“Silly String” is Eric Peterson’s 20th CD, which doesn’t sound like a surprise when you listen to its blazing 13 virtuoso guitar instrumental tracks. This sounds like the essential Eric Peterson album. Eric poured his soul into every track, and it shows. It raises the bar for musical prowess. I’ve said this a hundred times, maybe more, to my ears the true sign of a well-crafted, well balanced instrumental is that you could easily imagine lyrics going along with the melody. If I can’t fit lyrics to it then I know that the said piece is just a well-executed masturbatory process made to self-satisfy the ego. This doesn’t happen on “Silly String”, and it doesn’t happen from track one, which is “Black Ice”.
Regardless of the amount of riffing or shredding, Eric always has a fair amount of melody built into each track. On this tune he often switches between electric and acoustic guitar lines, both of which are handled splendidly. “Silly String” is in many ways exactly what we’ve come to expect from this genre, style and artist, but then again not quite, because while the formula here is essentially the same as always, the boundaries of that formula have been expanded considerably.
The sound is much fiercer and more hard-hitting than on some of Eric Peterson’s previous outlets. And though this album encompasses various riffs and song ideas covering the years from 2010-2016, it doesn’t ever sound over improvisational and unstructured.
On “Silly String”, though, our guitar hero has upped the ante, delivering his material with a sonic energy not heard previously, at from what I’ve heard from Eric’s catalog. Here he sounds alive and free-flowing, but at the same time so compact and carefully constructed. The instrumentation includes a wide variety of flavors.
You can really feel the presence of the other instruments throughout this record, and that I think is the key to the success of this album. The organic interplay leaves room for each of the ingredients to do their thing, instead of just having layers of guitars and effects on top of a monotonous drum beat. The drumming on here is also very eclectic, going anywhere from fast heavy metal to progressive snares and funk rhythms, adding to the diversity of the grooves.
There is a lot of power and texture to the arrangements on this release, and that is ultimately what makes the whole thing work so well. The result is what I feel to be the best and most engrossing Eric Peterson record I’ve ever heard. It’s kind of hard to put a finger on exactly why this particularly project is so compelling.
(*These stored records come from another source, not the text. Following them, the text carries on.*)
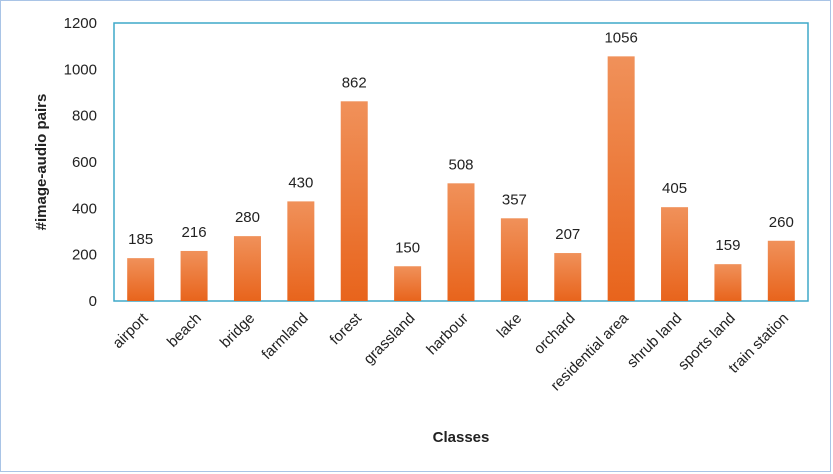  I want to click on x-tick-label: bridge, so click(238, 331).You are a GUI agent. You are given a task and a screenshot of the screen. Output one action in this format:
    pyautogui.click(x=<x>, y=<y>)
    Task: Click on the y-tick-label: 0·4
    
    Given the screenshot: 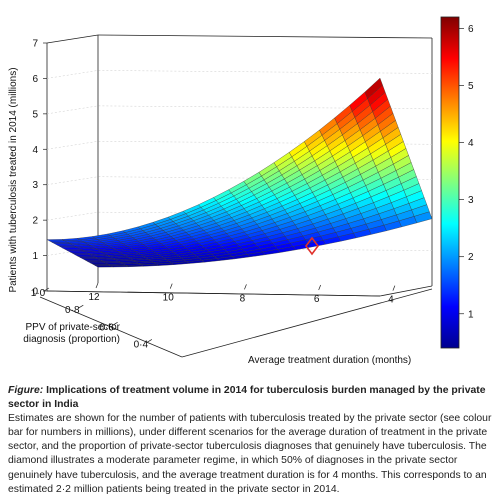 What is the action you would take?
    pyautogui.click(x=142, y=344)
    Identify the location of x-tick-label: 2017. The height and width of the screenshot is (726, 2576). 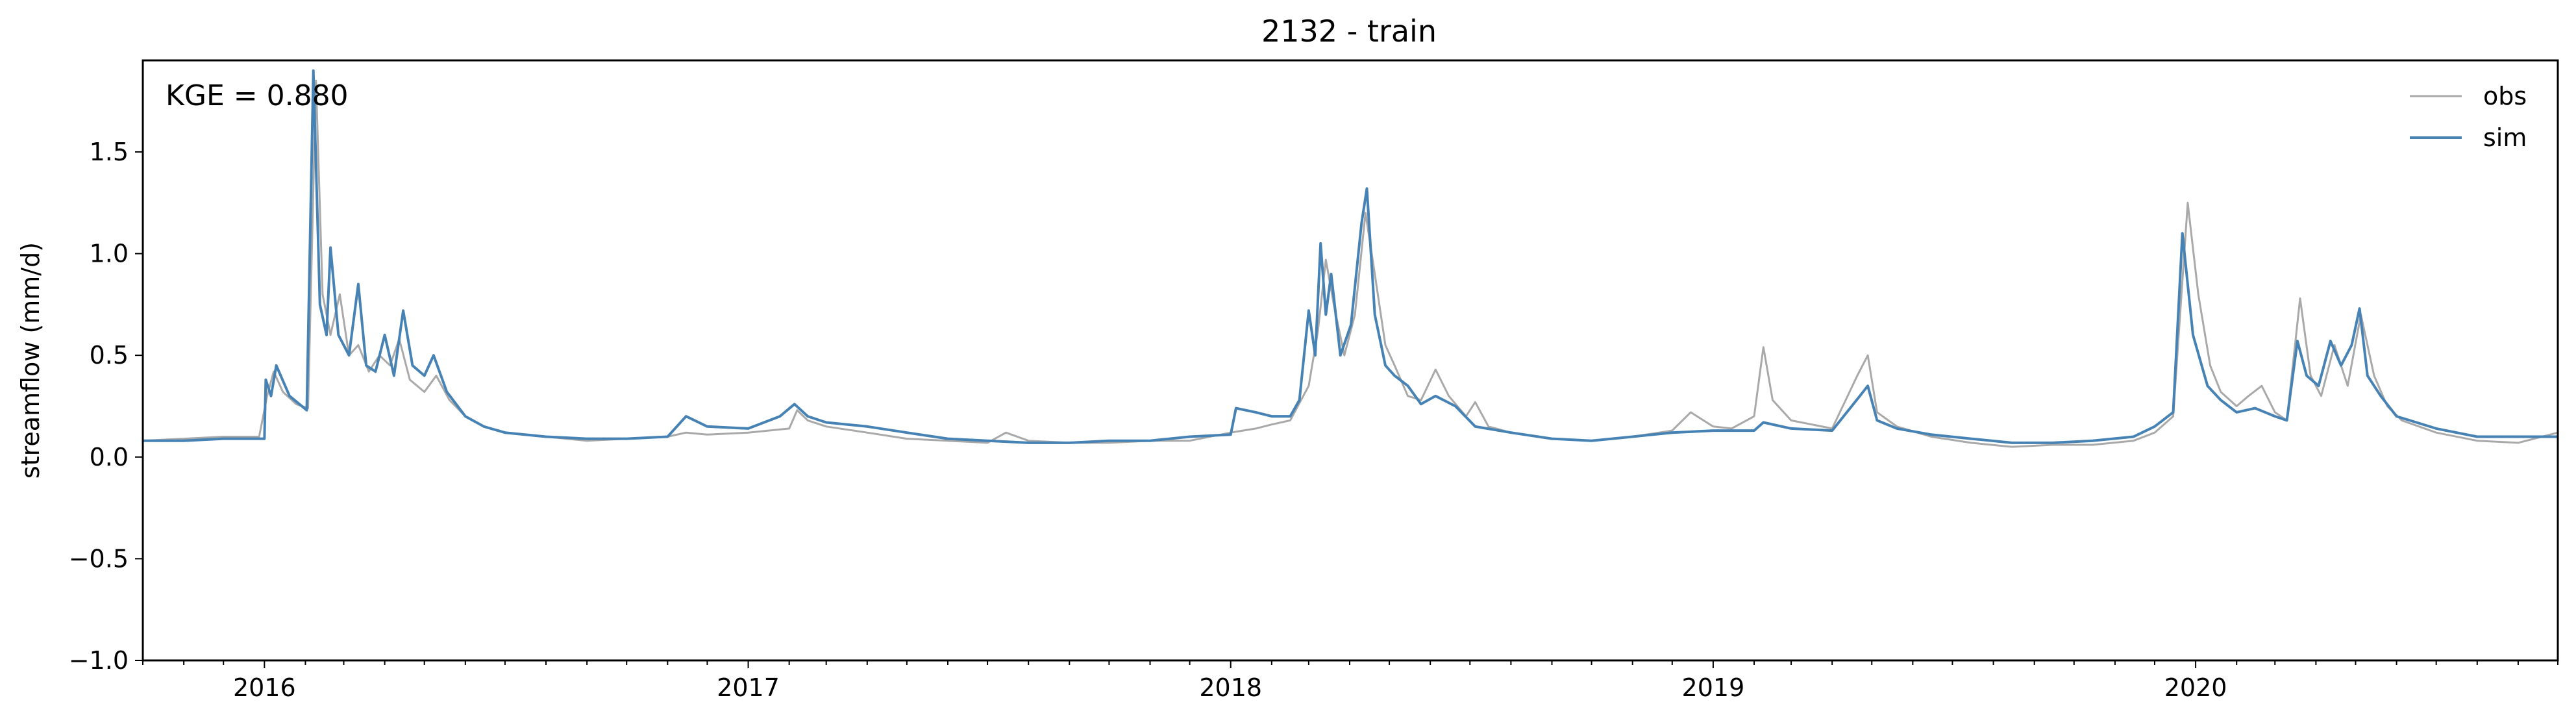
(748, 688).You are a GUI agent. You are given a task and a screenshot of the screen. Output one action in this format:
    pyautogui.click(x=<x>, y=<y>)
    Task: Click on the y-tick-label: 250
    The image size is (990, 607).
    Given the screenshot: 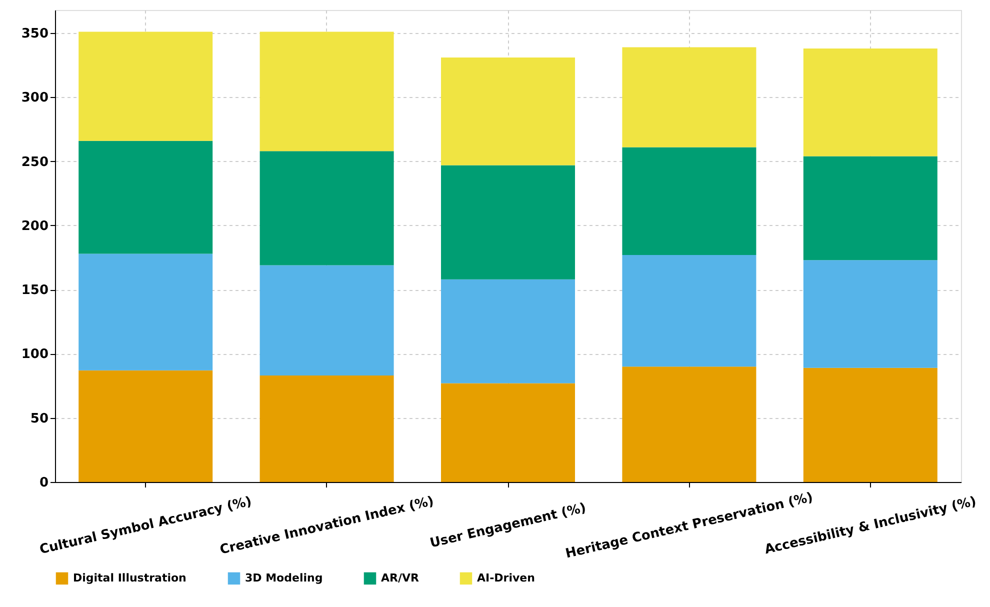 What is the action you would take?
    pyautogui.click(x=34, y=162)
    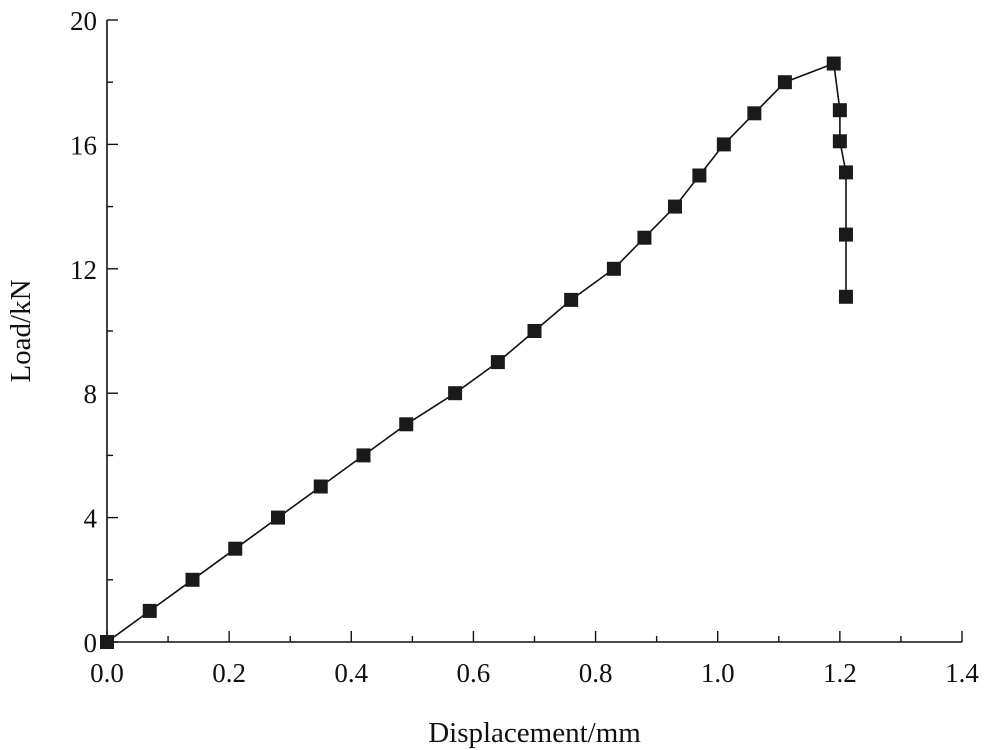 The image size is (985, 750). What do you see at coordinates (91, 643) in the screenshot?
I see `y-tick-label: 0` at bounding box center [91, 643].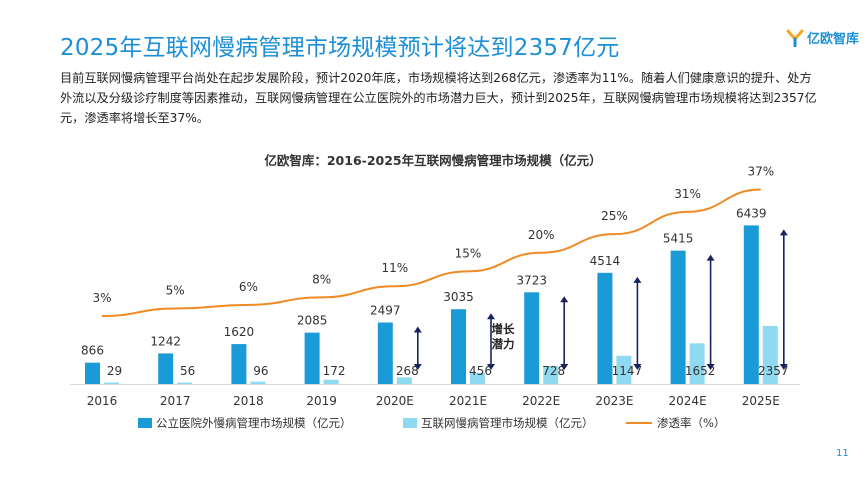 The height and width of the screenshot is (487, 866). Describe the element at coordinates (260, 371) in the screenshot. I see `bar-internet-label: 96` at that location.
Something about it just feels more focused, which is strange for an album put together with “various riffs and song ideas” extracted from a four year time period. The bottom line however is that if you are a lover of guitar instrumentals, especially, progressive electric fusion, you’ll be bowled over by songs like “Black Ice”, “Silly String”, “Piranha People”, “Mall Walking”, “Double Agent Pizza Man”, but you’ll find more melodic and acoustic material too, as “Silly String” covers a wide spectrum of virtuoso guitar playing.
Eric’s influences include Steve Lukather, Joe Satriani, Paul Gilbert, John Petrucci, Eric Johnson, Neal Schon, Michael Hedges, and Christoper Parkening, and you can hear why.